BRUNSWICK — The Village Review Board voted 5-2 Tuesday to issue St. John’s Church/All Saints Parish a certificate of appropriateness to build a nearly 15,000-square-foot event center on Pleasant Street.
Approval by the board came after debate about whether the developer had adequately scaled back the size of the building.
The Planning Board, which has the authority to decide whether developments satisfy the dimensional requirements of a lot, approved a sketch plan for the first phase of the project July 26. The application will now go back to the Planning Board for final approval of phase 1.
But the Village Review Board, which contemplates whether the mass, scale, and aesthetic of a development is appropriate for the neighborhood, had tabled the matter in September because of concerns over size.
Planned at 35-39 Pleasant St., on the site of the existing St. John’s Catholic School, the event center would act as a meeting space for several local parishes, as well as provide amenities for the school. Project designs call for a gym, stage, music room, kitchen, chapel, meeting room, locker rooms and bathrooms.
On Tuesday, developers said they had modified their plans to make the building face “less massive,” and include more landscaping to act as a buffer.
Parents of former students, school volunteers and local clergy attended the meeting to emphasize that the complex is necessary to accommodate a growing need for space among the parishes.
“They need and deserve this project,” retired pastor Joseph Ford said, referring to both the community and the students at St.

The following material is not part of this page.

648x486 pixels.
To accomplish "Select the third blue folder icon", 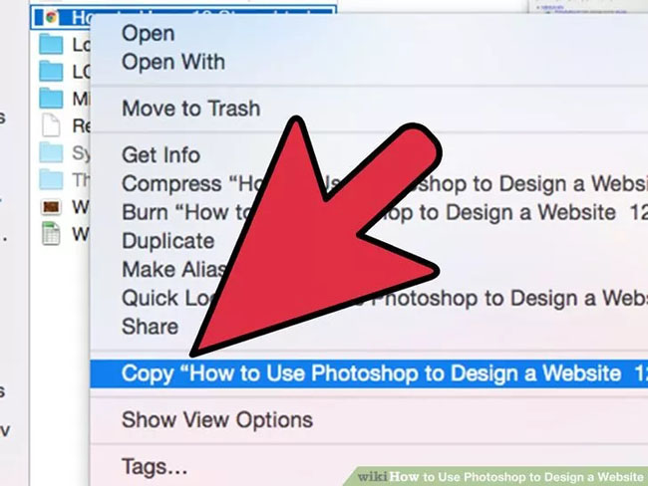I will [51, 99].
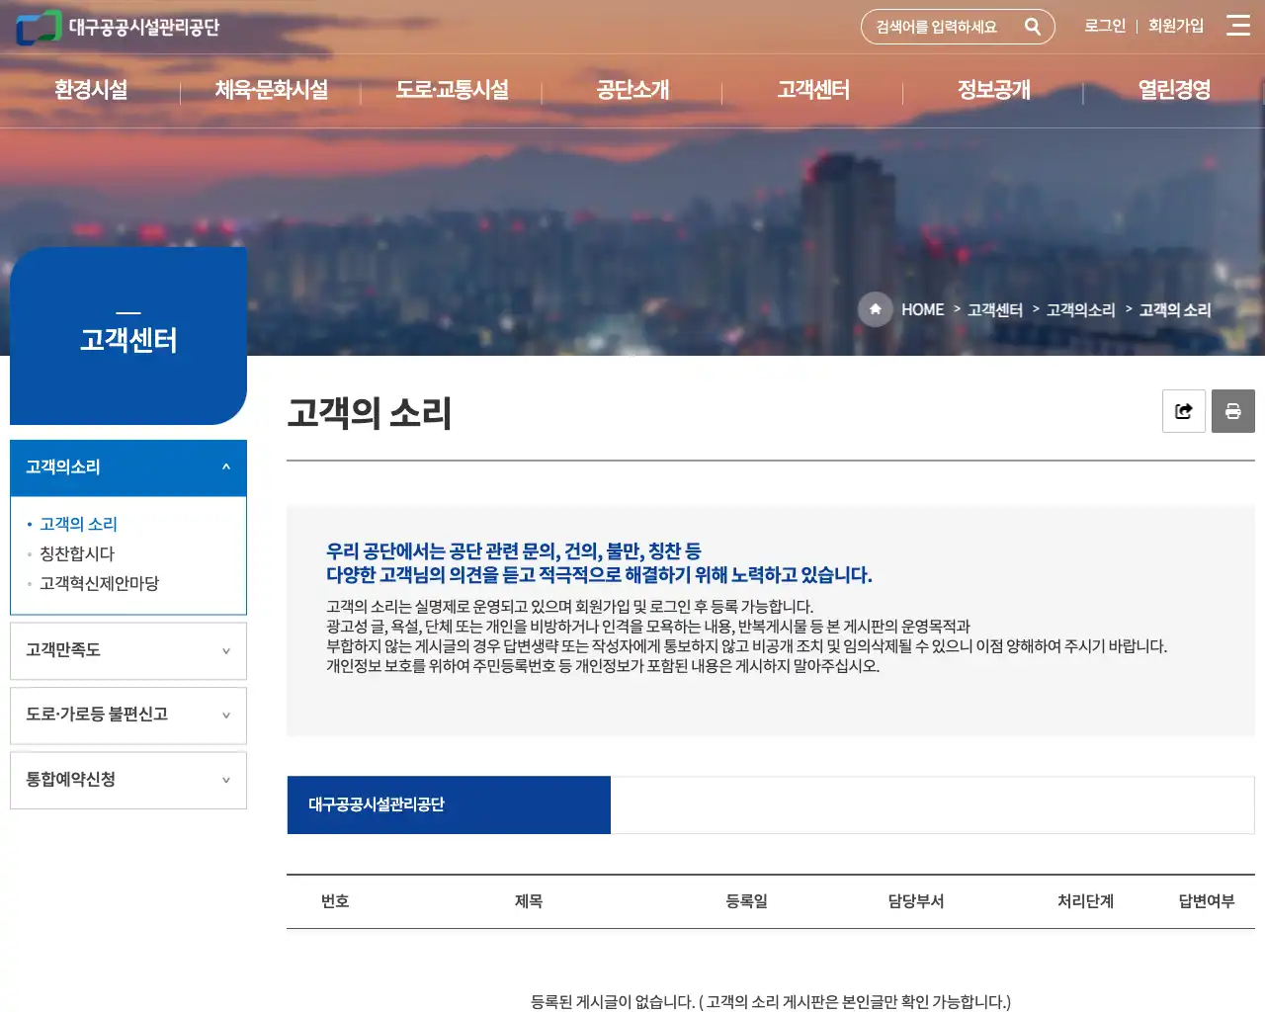
Task: Open the 열린경영 navigation menu
Action: (x=1172, y=90)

John’s, where he works three days a week.
But several neighbors showed up to repeat their concerns about the scale of the project, which they argued would intrude into a mostly residential neighborhood.
“I do not in any way want to disrupt the project from happening,” said Hadley Horch, who lives across the street from the site at 44 Pleasant St. “I just wonder about the size and scale of this project,” and the impact that increased traffic and large event functions would have on the neighborhood.
Board members Laura Leinert and Connie Lundquist agreed with Horch, and that the developers had not adequately addressed the board’s prior concerns, “however lovely the building is and however lovely the intention of the building is,” Lundquist said.
Ultimately, those siding with the opinion of Chairman Gary Massanek cast more votes in favor.
“I do think that they have come a long way in reducing the mass. Yes, it is a big building … but that is permitted by the ordinance,” he said. “I think (the development) is part of a continuum of large-scale buildings that provide a gateway into the downtown portion of the town.”